Der Iran lehnt ein neues Abkommen ab. Außenminister Mohammed Dschawad Sarif schrieb am Montagabend auf Twitter, es könne keinen neuen Vertrag geben, bevor der laufende nicht erfüllt sei.

Johnson sagte dem US-Sender NBC nach dessen Angaben: «Lasst uns einen besseren Deal machen.» Er fügte hinzu: «Ich denke, es gibt einen Typen, der einen besseren Deal machen kann (...), und das ist der Präsident der Vereinigten Staaten. Ich hoffe, dass es einen Trump-Deal geben wird.» Trump ist ein enger Verbündeter Johnsons. Er hat den Briten nach einem Austritt aus der EU ein Handelsabkommen mit den USA in Aussicht gestellt.

Der iranische Präsident Hassan Rohani wird am Mittwoch vor den Staats- und Regierungschefs bei den Vereinten Nationen sprechen. Vor seiner Abreise nach New York kündigte Rohani in Teheran an, er wolle bei der UN-Vollversammlung für einen «langfristigen Frieden» im Nahen Osten werben. Vor Ort besprach er sich dann bei einem Treffen mit Frankreichs Staatspräsident Emmanuel Macron. Dabei ging es nach Angaben der iranischen Delegation unter anderem um Möglichkeiten zur Rettung des Atomabkommens und Rohanis Friedensplan für die Region.

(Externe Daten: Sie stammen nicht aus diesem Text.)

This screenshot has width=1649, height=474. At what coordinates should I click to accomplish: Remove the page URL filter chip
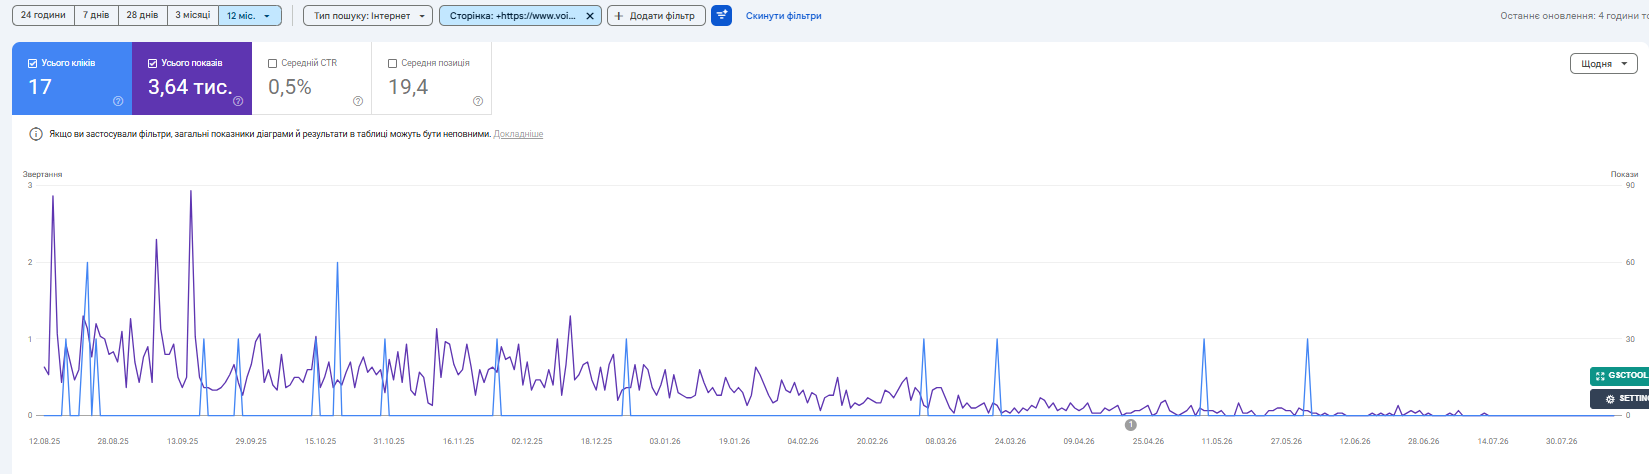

Trump hat mehrfach behauptet, er setze in dem Konflikt mit Teheran auf eine diplomatische Lösung. Irans Außenminister Sarif zog am Wochenende dennoch offen in Zweifel, ob sich ein Krieg gegen das Land angesichts der Anfeindungen noch verhindern lässt.

Die USA haben bereits mehrmals Angriffskriege geführt und diese durch falsche Beweise begründet. Zuletzt beim Irakkrieg 2003, der über eine halbe Millionen Menschenleben kostete. Die US-Streitkräfte haben dort mehrfach Verbrechen gegen die Menschlichkeit verübt und das Land nachhaltig destabilisiert.

Vor der UN-Generaldebatte versprachen am Montag beim Klimagipfel in New York mehr als 60 Länder zusätzliche Anstrengungen im Kampf gegen die gefährlich schnell zunehmende Erderwärmung. Große Wirtschaftsmächte wie Deutschland, Frankreich und China präsentierten ihre Pläne ebenso wie Tonga, die Seychellen und andere kleine Inselstaaten, die vom Klimawandel besonders stark betroffen sind. Die Aktivistin Greta Thunberg hatte die Staats- und Regierungschefs - im Publikum saß auch Kanzlerin Angela Merkel - zuvor in einer emotionalen Wutrede beschuldigt, zu wenig zu tun.